さらに、マーケティングの企画書や施策提案のフォーマット自体を変える方法もあります。「何をやるのか」「いくらかかるのか」だけではなく、「何を目的とするのか」「どの数字を改善するのか」「どのくらいの期間で投資を回収するのか」「事業全体にどんな効果をもたらすのか」まで記載する。こうしたフォーマットを繰り返し使うことで、自然と経営視点で施策を考える習慣が身についていきます。
また、経営側にも役割があります。マーケティングスタッフに経営視点を求めるのであれば、経営数字や事業方針を可能な範囲で共有しなければなりません。情報を持たせずに「経営者目線で考えてほしい」と求めても、それは難しいでしょう。経営とマーケティングの距離を縮めるためには、マーケターが経営に近づくだけではなく、経営側もマーケティングの現場に情報を渡し、対話する場をつくる必要があります。

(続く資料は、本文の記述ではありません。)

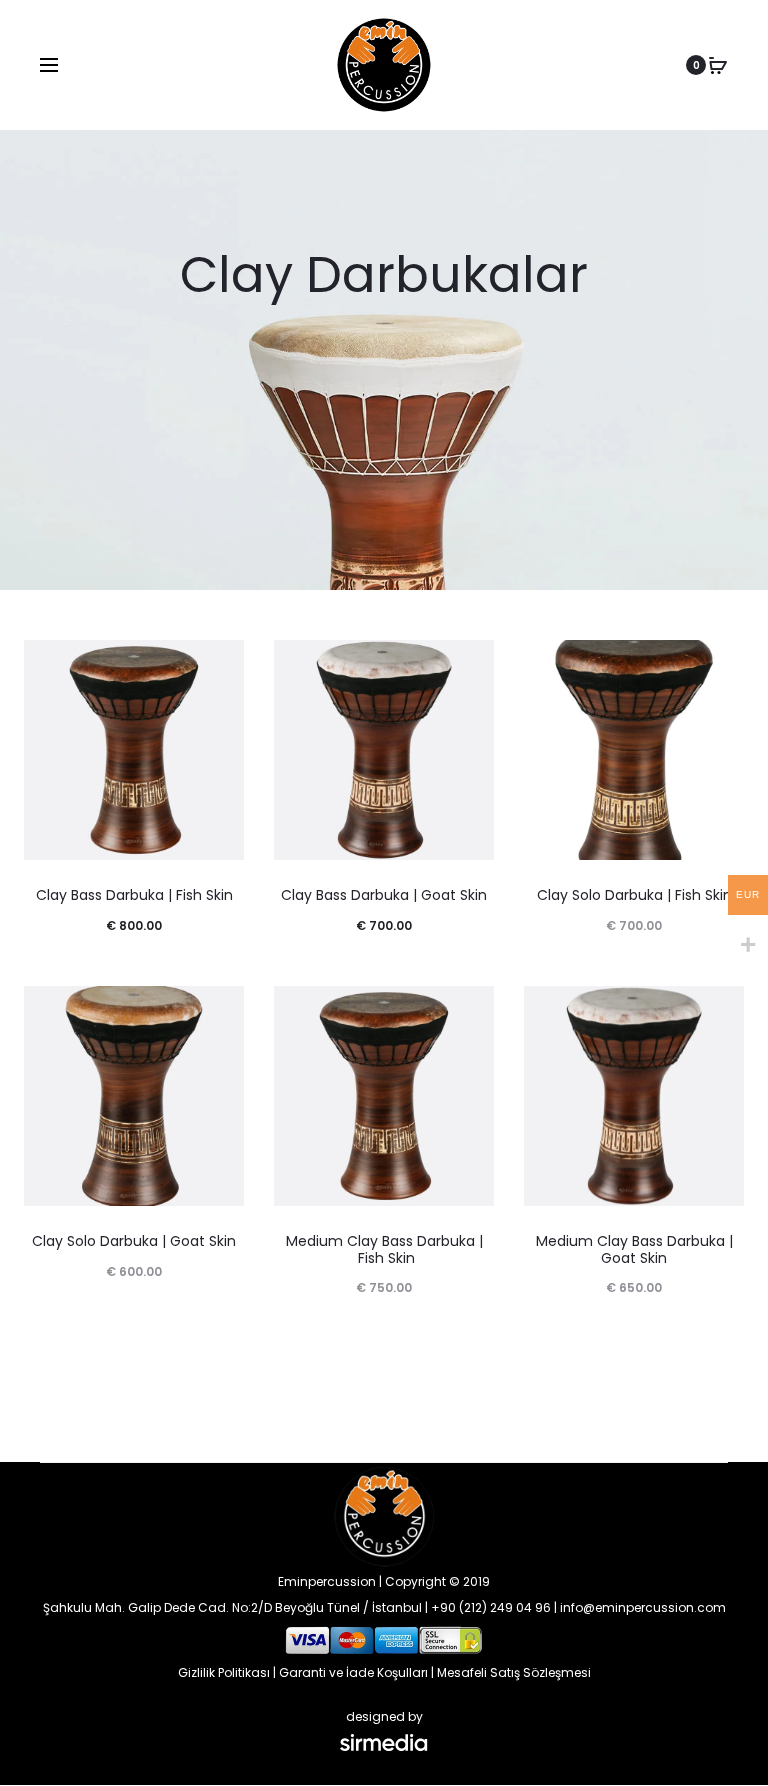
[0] (718, 65)
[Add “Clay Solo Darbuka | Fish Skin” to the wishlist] (719, 665)
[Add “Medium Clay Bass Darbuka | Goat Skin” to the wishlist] (719, 1011)
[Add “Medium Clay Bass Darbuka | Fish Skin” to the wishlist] (469, 1011)
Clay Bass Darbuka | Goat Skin (384, 895)
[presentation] (36, 750)
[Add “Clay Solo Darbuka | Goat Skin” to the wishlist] (219, 1011)
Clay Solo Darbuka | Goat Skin (134, 1241)
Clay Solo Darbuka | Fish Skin (634, 895)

経営視点を持つマーケターは、一朝一夕には育ちません。しかし、見る数字を変える、会議を変える、企画書を変える、共有する情報を変える。このような小さな仕組みの積み重ねによって、少しずつ「施策を考える人」から「事業を考える人」へと変わっていきます。
マーケティング部門を「お金を使う部門」から「会社の成長をつくる部門」へ。そのために必要なのは、個人に経営視点を求めることだけではなく、マーケティングスタッフが経営視点を持てる環境と仕組みを、会社としてつくっていくことです。自社の状況はいかがでしょうか。まずは一度チェックしてみてください。何か見えてくることがあるかもしれません。